IP: Machines have been cultivating empathy in us for a long time.

MAX: I wonder if you coud expand on this for me?


Strange but true: a lot of the first post was whimsy, meant to suggest certain things, but not to work them all out.

Shanks's post is on about the equivalence of ascribing consciousness "machines" and "non-machines." I answered that the term "consciousness" is problematic. If it is, it might pose a problem for the those who want to discuss AI as a form of consciousness. Obviously, I don't think it is one, or that it will ever become one. In fact, I don't think there is any such thing as a 'form of consciousness' for it to become

A more interesting question, then, is to consider the point at which machines might become members of an ethical community. I am suggesting that that would be the point at which we have empathy for them. This exceeds any connection with language, so I'm not going to pursue it here.

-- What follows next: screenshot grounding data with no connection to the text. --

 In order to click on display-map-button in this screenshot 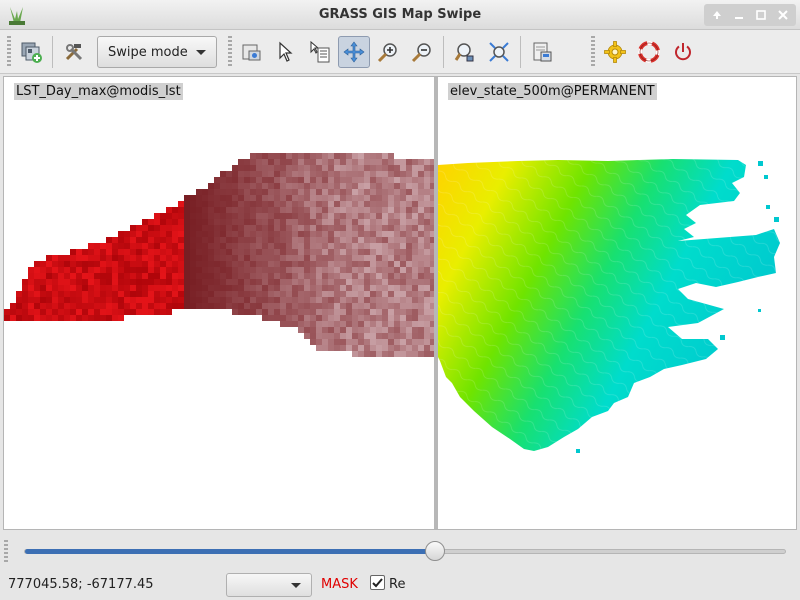, I will do `click(252, 52)`.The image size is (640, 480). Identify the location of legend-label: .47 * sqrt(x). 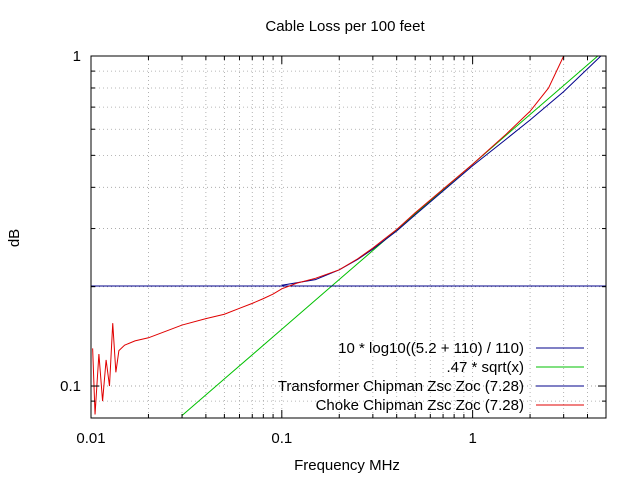
(485, 368).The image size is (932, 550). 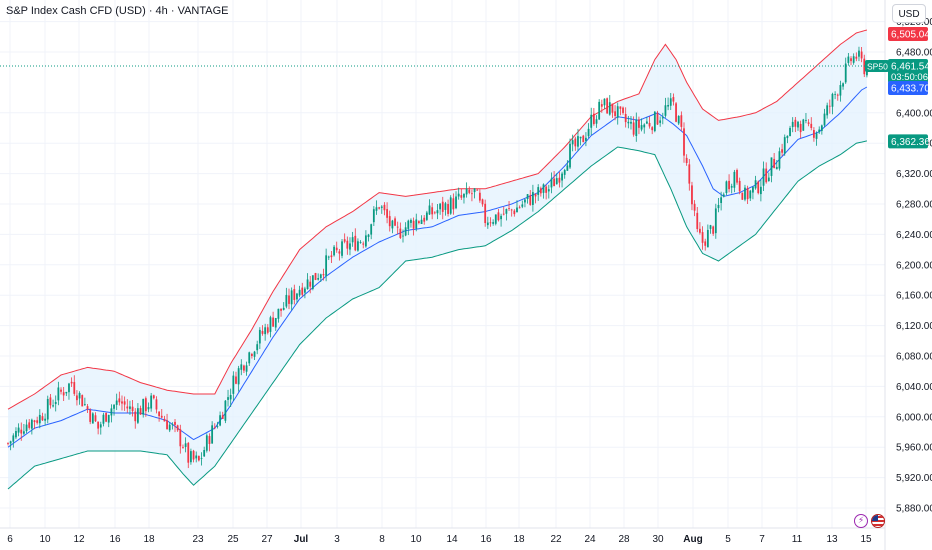 What do you see at coordinates (118, 11) in the screenshot?
I see `chart-title: S&P Index Cash CFD (USD) · 4h · VANTAGE` at bounding box center [118, 11].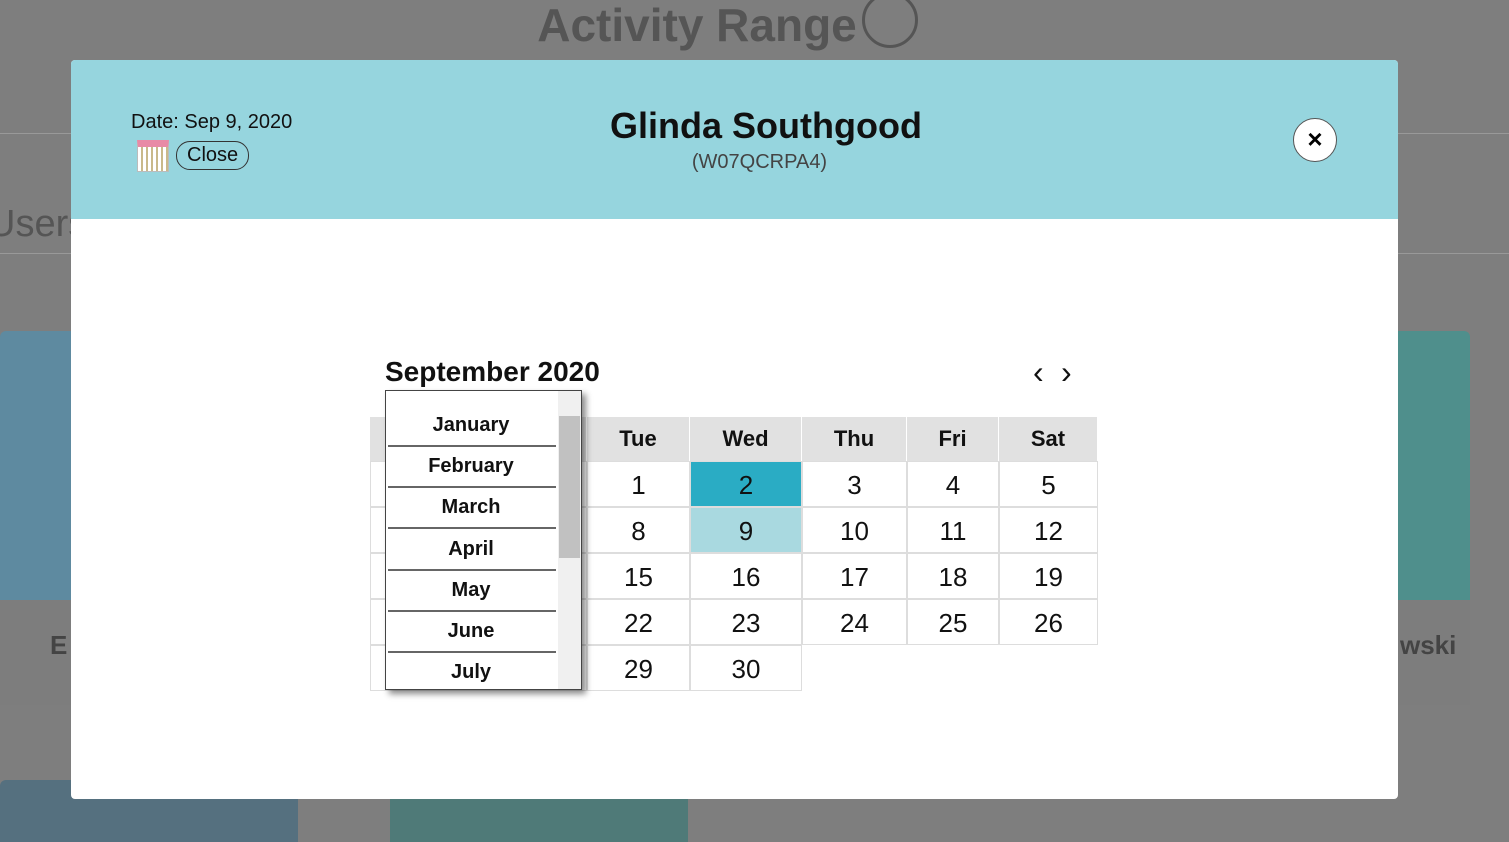 The image size is (1509, 842). What do you see at coordinates (471, 590) in the screenshot?
I see `month-option: May` at bounding box center [471, 590].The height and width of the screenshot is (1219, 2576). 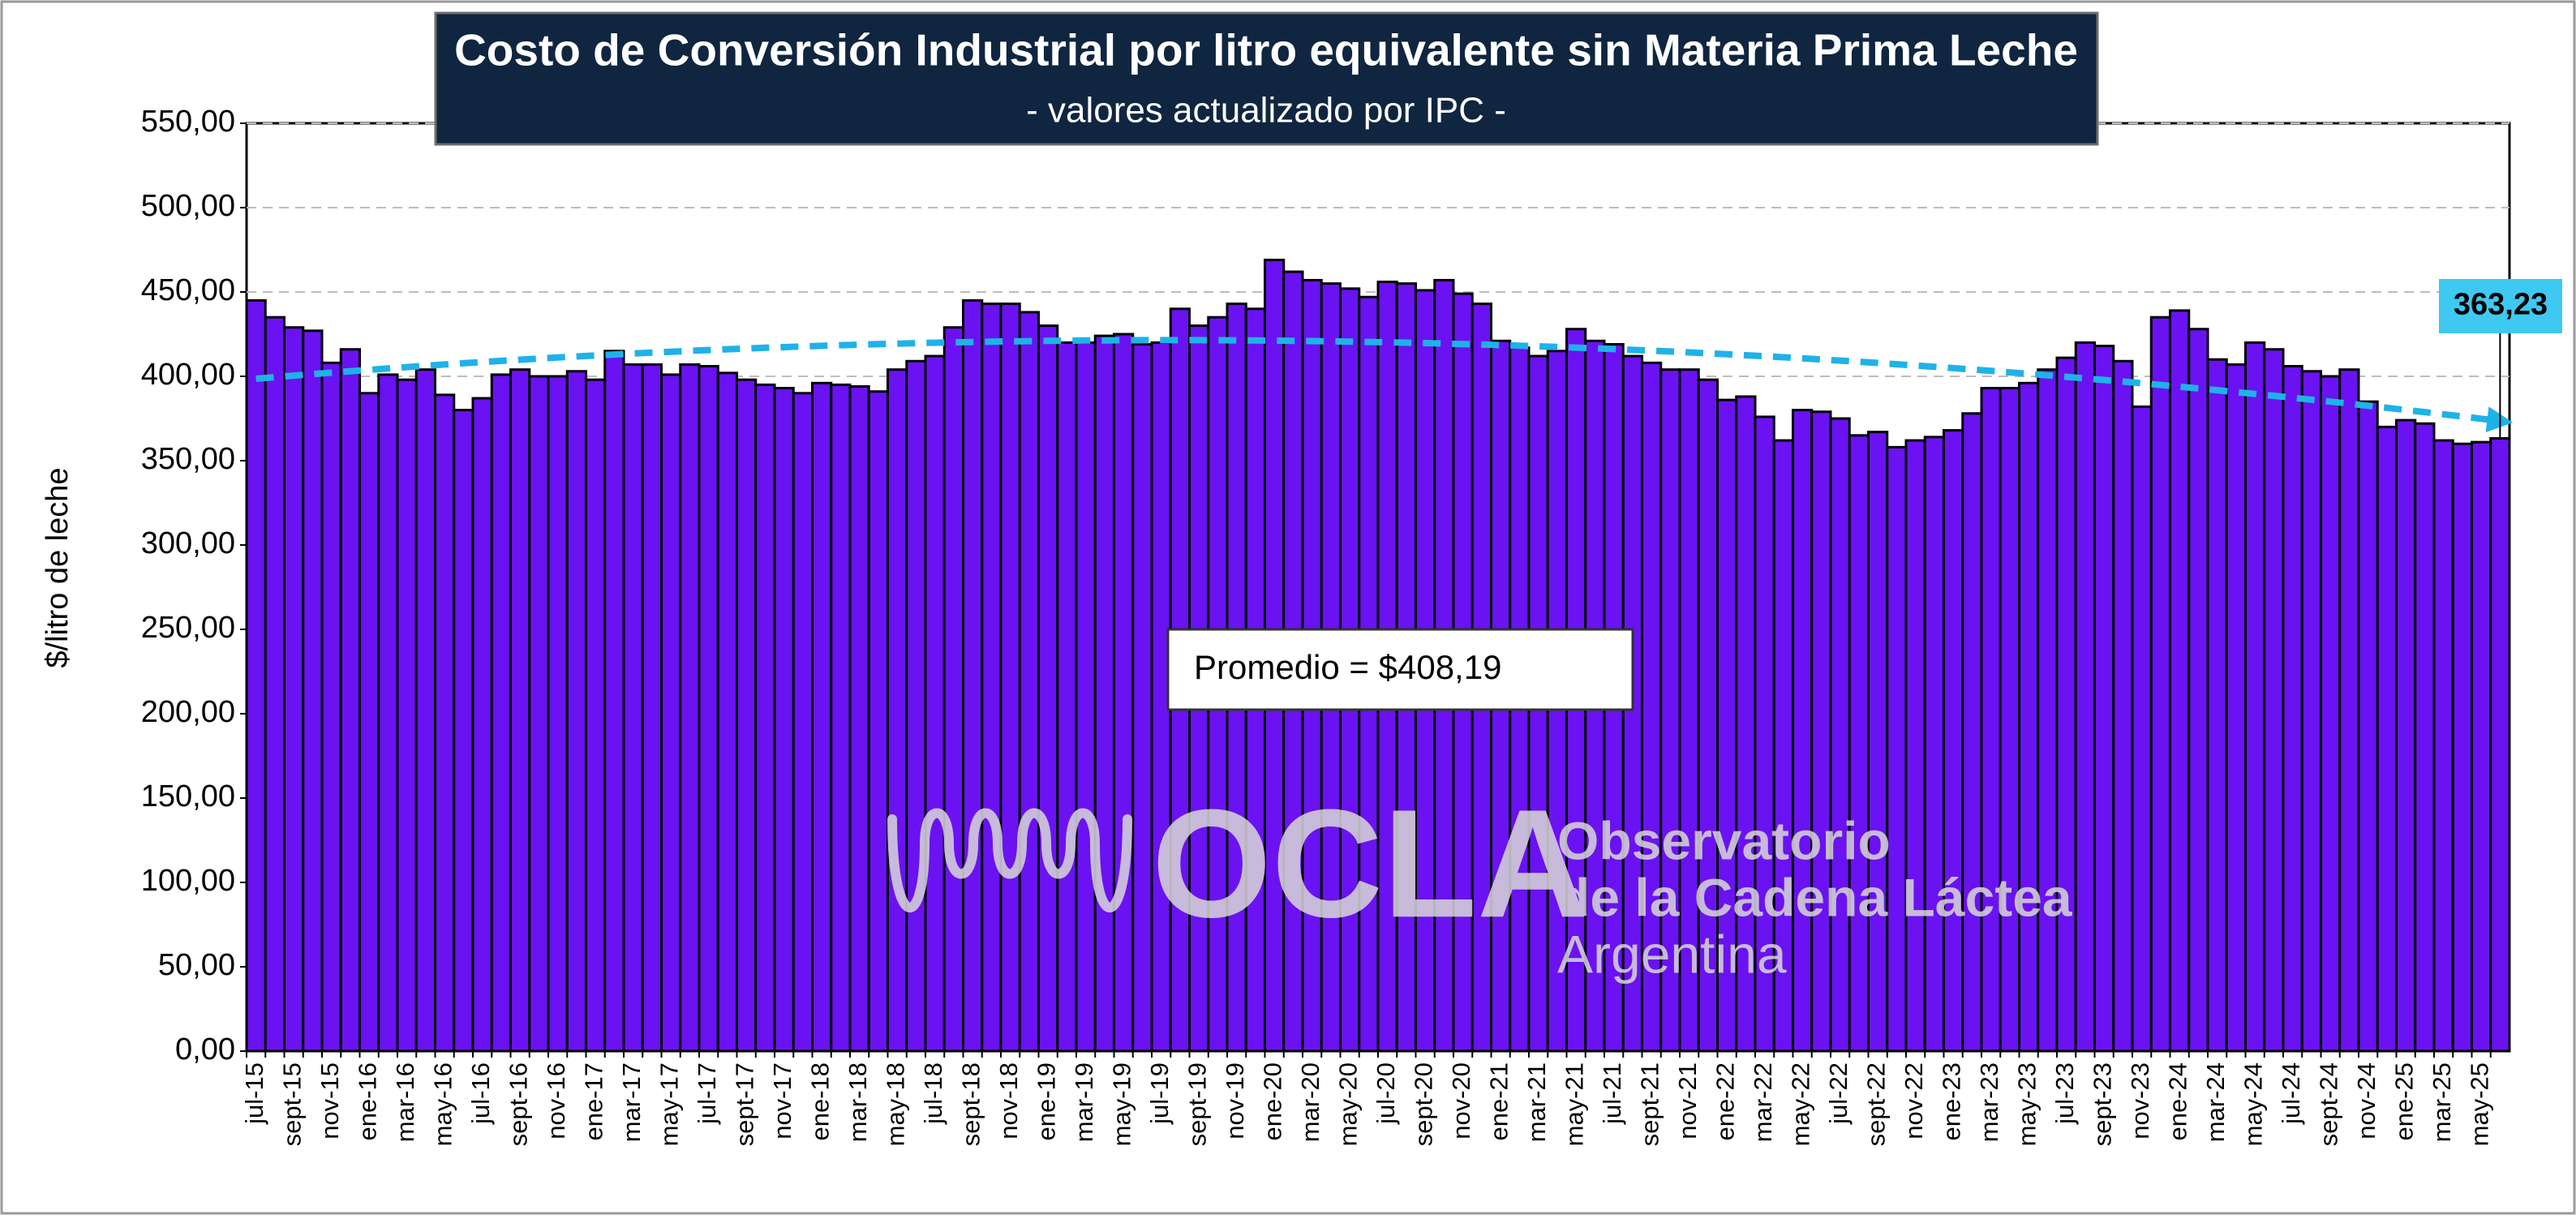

The line you're asking about is a quip: Once machines have entered into the ethical community, their empathy for us would be no less significant than ours for them. It is our empathy which will have recognized them as members of the ethical community. Once they are members of that community, their recognition of us will be no less important than ours of them.

In the line you ask about, the process is retroactive. The irony is that machines, which cannot yet be considered members of an ethical community are preparing us to admit them into it. This is farce, meant to point out the way we subordinate ourselves to machines. And to subordinate one's self is a hair's breadth from being subordinated by another. (shanks will call a category error).

Some machines that ravage are purchased under such burden of debt that they can never be shut down and operate as though with a purpose of their own. They subordinate our interests to theirs (as it were); in this way they individuate themselves this way over and against us: they demand to be recognized.

It's an old image. Wagner used it. The sentence is farce, but I think there's truth to it.